The main pheasant season this year opens on Saturday. Although a limited youth hunt took place a couple of weekends ago and a residents-only, public lands-only hunt went on last weekend, this Saturday is the one people call "the opener.'' From what I've read, it sounds like hunting should be good, comparatively speaking. Better than for a couple of years, anyway, and for a lot of people, a poor pheasant hunt is still better than spending an October weekend doing something else.
That's how I saw it back on the farm. If my dad and my big brother and my uncle and his oldest son were tromping through a field of cane or milo, they weren't replacing rotten boards on the branding chute behind the barn or mucking out the feed bunks in the cattle pen or cleaning the last of the oats out of the steel bin up the lane. And if they weren't doing those sorts of chores, then I wasn't, either. In those days, in my young boy's world, it was all about me.
So even before I grew old enough to carry my own shotgun into the fields, I found pheasant hunting to be a good thing. I was probably 13, or maybe 12, when my dad judged me mature enough to handle a weapon in the company of a relatively small group of other hunters. We usually didn't have giant hunting parties of the sort you sometimes see lined up behind a long row of bagged roosters in old black-and-white photographs. Our hunting parties were usually family and a few neighbors.
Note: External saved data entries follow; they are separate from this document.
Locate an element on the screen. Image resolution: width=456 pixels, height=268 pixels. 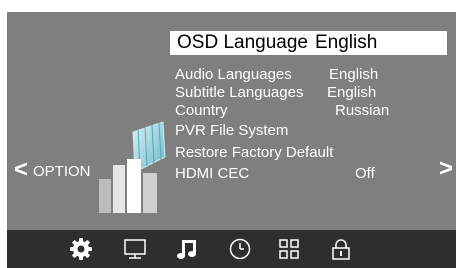
menu-item-restore-factory-default: Restore Factory Default is located at coordinates (310, 153). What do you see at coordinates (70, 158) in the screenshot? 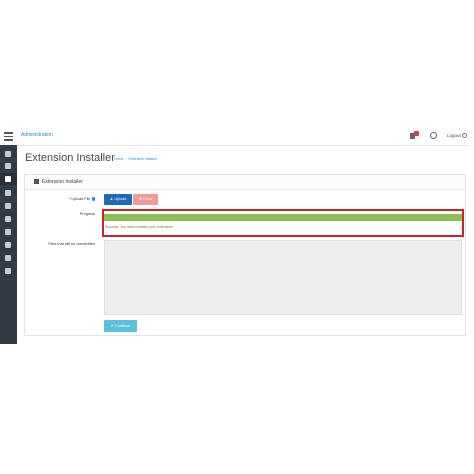
I see `page-title: Extension Installer` at bounding box center [70, 158]. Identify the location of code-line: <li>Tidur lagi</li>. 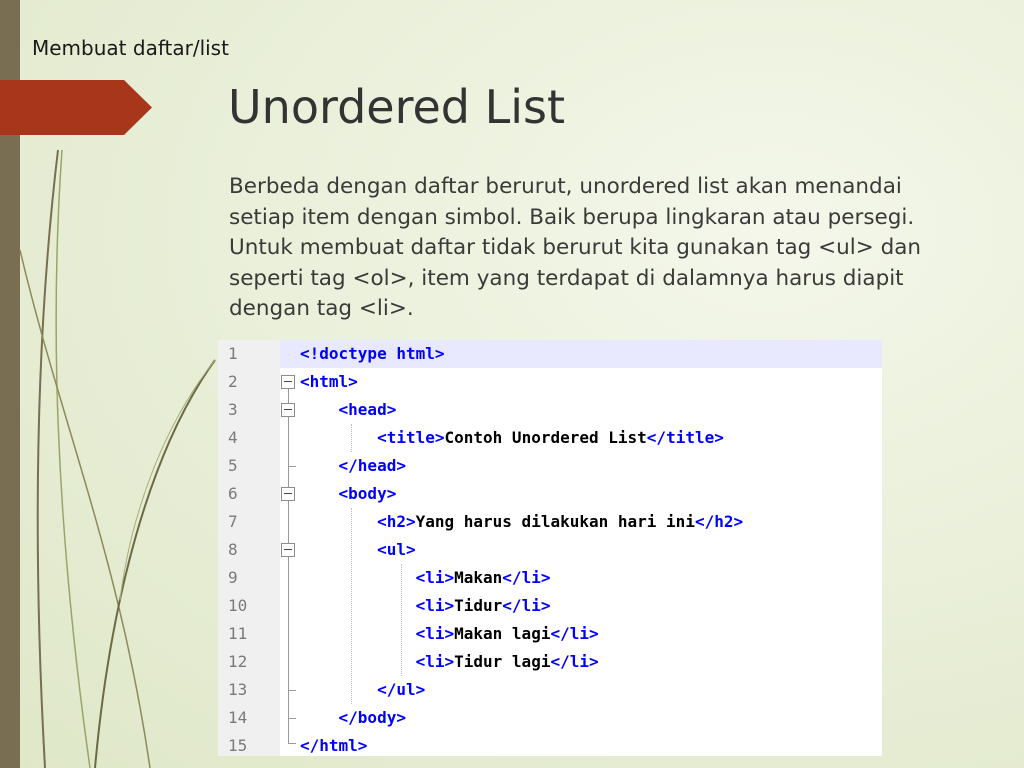
(450, 662).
Occasionally an outsider was allowed to join us. I liked it with only a few, familiar folks around.
I started actually accompanying the hunting parties when I was about eight years old. I didn't carry, as I said, but I did get to watch the way the adults handled their shotguns, how they crawled over barbed-wire fences, how they spaced themselves on a skirmish line to avoid having any members of the party way out front or otherwise in some vulnerable position. Watch and learn, my dad said, so I did. I didn't notice it at the time, but I suppose as I was watching and learning, he was watching me and judging my maturity. Not a bad thing to do with a kid like me.
We didn't hunt with dogs in my younger years. Why would we need to? We had youngsters like me to crash through the cattails in the bottom of a dry lake bed and to run pell-mell through the dry, noisy corn stalks to retrieve a downed pheasant. I didn't have to bring it back and drop it at my dad's scuffed boots, but I did a fair share of retrieving. I was pretty good at it, if I do say so myself, although when we went on duck hunts, I refused to splash into the water after a downed mallard.
Sometime, well after I outgrew my retrieving phase, my dad came home from town with a black lab named Nipper. My dad somehow had the notion that labs were naturally born to be hunting dogs. First time he took Nipper hunting, Dad dropped a pheasant out 50 yards or so and unleashed the hound. Nipper raced out and grabbed that bird, loped back to my dad, did a couple of circles and made a beeline to the far end of the field, where he dropped the rooster next to a corner post. I never retrieved like that.
My first shotgun was an old .410 single shot. Learn to hit a bird on the wing with that and you'll know how to hunt, my dad said. The firing pin didn't always strike true. I was never sure whether I had a bad gun or a bad eye. I didn't learn to hit much with that gun, but if the birds were happy, I was, too. It beat farm work on a Saturday afternoon.